Every record listed below should be copied exactly.

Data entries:

Start of Block

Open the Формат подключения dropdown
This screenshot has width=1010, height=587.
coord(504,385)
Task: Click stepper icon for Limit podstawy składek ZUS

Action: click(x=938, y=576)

End of Block

Exercise result:
Open the Формат подключения dropdown
This screenshot has width=1010, height=587.
coord(504,385)
Task: Click stepper icon for Limit podstawy składek ZUS

Action: click(x=938, y=576)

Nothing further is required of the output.